Data shown -
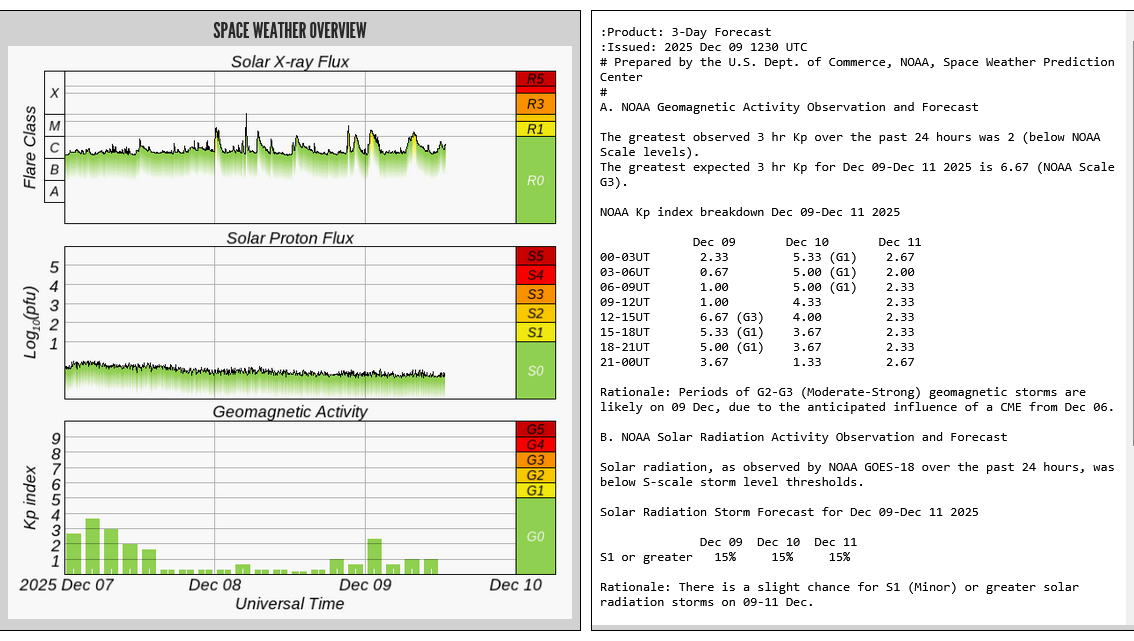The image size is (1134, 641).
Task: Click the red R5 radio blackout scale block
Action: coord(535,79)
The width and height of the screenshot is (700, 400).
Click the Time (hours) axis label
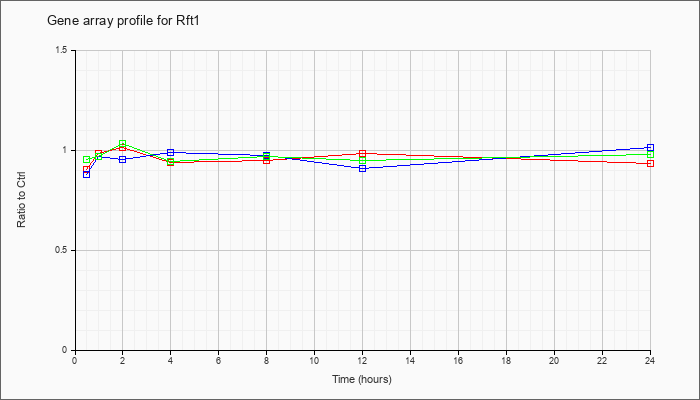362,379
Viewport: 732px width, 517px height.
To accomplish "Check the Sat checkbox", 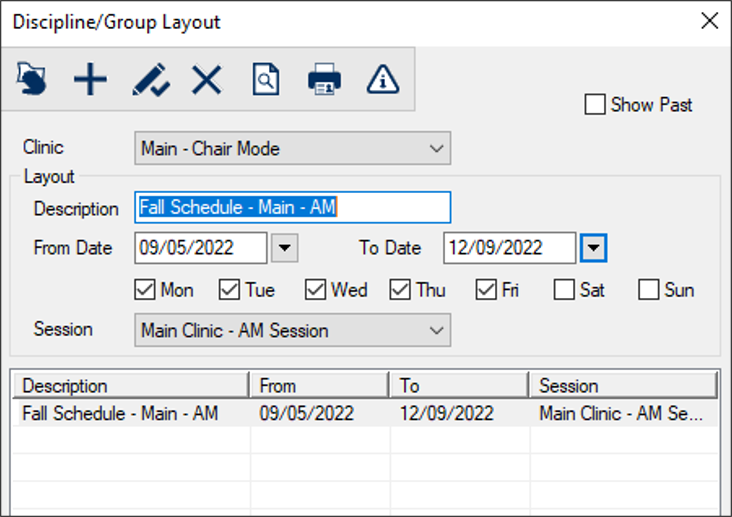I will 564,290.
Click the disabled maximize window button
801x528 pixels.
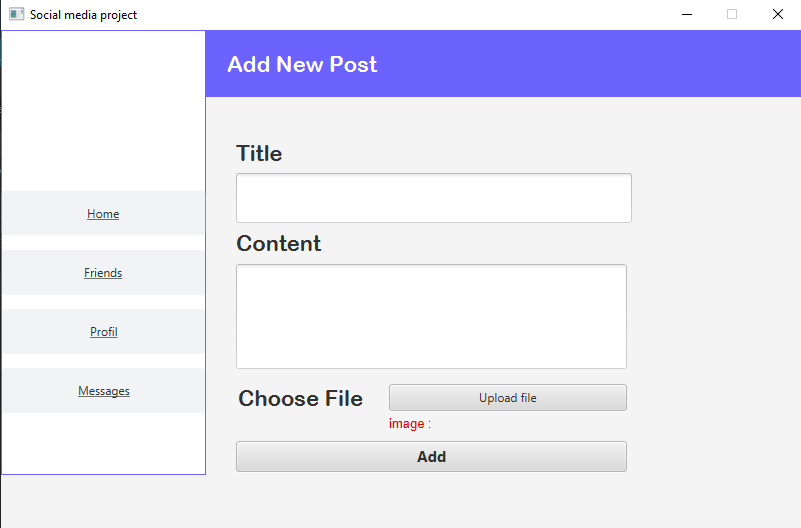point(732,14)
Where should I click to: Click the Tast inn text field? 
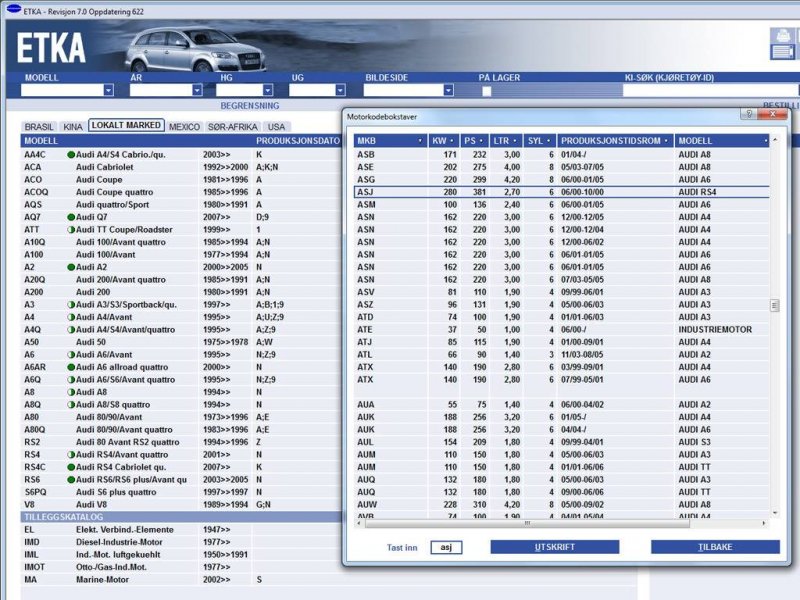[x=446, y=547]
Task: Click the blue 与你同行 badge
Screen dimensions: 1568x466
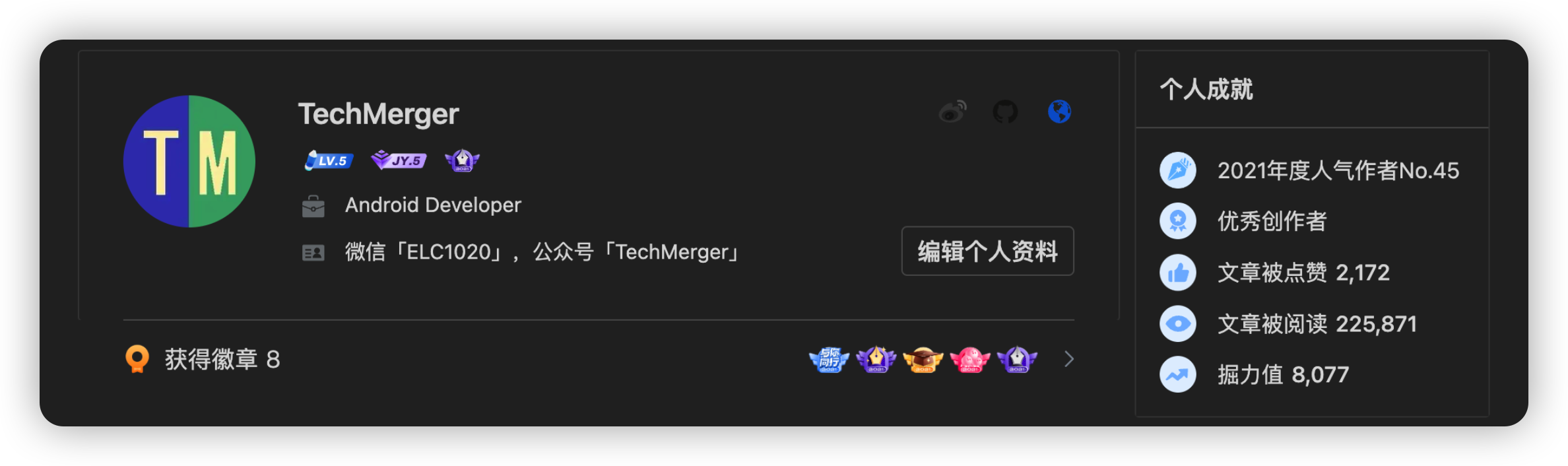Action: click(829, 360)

Assigned task - Only the lines from the one containing "Task: Click the blue 与你同行 badge" through the end of the listing should be output, word for word and inclusive; keep pictures out.

Your response -
Task: Click the blue 与你同行 badge
Screen dimensions: 1568x466
Action: click(829, 360)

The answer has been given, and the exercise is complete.